PROVIDED PASSAGE

___

"Your Love" is the debut single recorded by rapper Nicki Minaj, taken from her debut studio album Pink Friday (2010). It was released on June 1, 2010 by Young Money, Cash Money, and Universal Motown as the lead single of the album. The song was written by Minaj, Joseph Hughes, David Freeman, and Andrew "Pop" Wansel, and was produced by the latter. Minaj originally intended to release "Massive Attack" as the lead single from Pink Friday, though its release was scrapped after an underwhelming commercial performance.

Described as a "rap ballad", the song is a change of tempo compared to Minaj's previous work, and according to Mariel Concepcion of Billboard, the song contains a "new brand of hood majesty". The song samples Annie Lennox's 1995 cover version of the song "No More I Love You's" (1986) by The Lover Speaks, using its background vocals with additional bass, hip-hop backbeats and drum loops added. The song peaked at numbers 14 and four on the US Billboard Hot 100 and Hot R&B/Hip-Hop Songs charts, respectively. As of June 2016 the song has sold 1.5 million digital downloads.

Background

The first version of "Your Love" appeared on Nicki Minaj's unofficial mixtape Barbie World (2010), with different lyrics included in the pre-chorus along with a faster pace. Another version was later stolen and leaked online. The song underwent minor lyrical adjustments and mixing before being sent to mainstream radio, as the first official single from Minaj's debut album Pink Friday (2010). In an interview with Hot 93.7 radio, Minaj spoke about the leak of the song, saying "That was a leak and I was so upset they put it out 'cause I recorded that song like two years ago. Next thing you know, people started falling in love with it." Whilst on set on the music video for "Your Love", Minaj further explain about the song's theft and leak, saying, "I was not planning on putting the song out at all. But then I heard it one day, somebody told me it was online. And I was like, 'No way, no way in the world that song is out.' I went and listened to it and was really upset. It wasn't mixed, it wasn't finished, it wasn't anything — I wasn't gonna use it at all. But then radio started playing it."

Rap-Up posted cover art featuring a close up of Minaj smirking to her right, however for unknown reasons the art work was changed. The new cover features a cartoon version of Minaj, made by illustrator Asia Kendrick-Horton who posted it for Minaj on Twitter.

Composition

"Your Love" is a mid-tempo song with the heavy use of Auto-Tune in the chorus. It samples the instrumentals and background vocals of Annie Lennox's cover version of "No More I Love You's" by the Lover Speaks, with the addition of additional bass, drum-loops and hip-hop backbeats. According to the sheet music published at Musicnotes.com by Sony/ATV Music Publishing, "Your Love" is set in common time with a metronome of 94 beats per minute. It is composed in the key of E major with Minaj's vocal range spanning from the low-note of B3 to the high-note of C5.

___

GIVEN DATA
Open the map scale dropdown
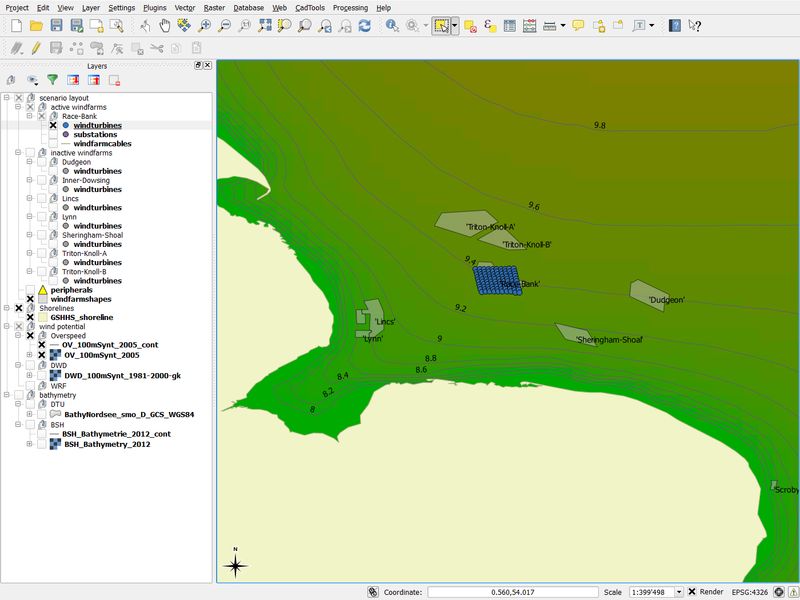This screenshot has height=600, width=800. (681, 590)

___

TASK DETAILS
In the passage about "Your Love," what key is the song composed in? The data above plays no part in what comes next.

EXERCISE OUTPUT
E major.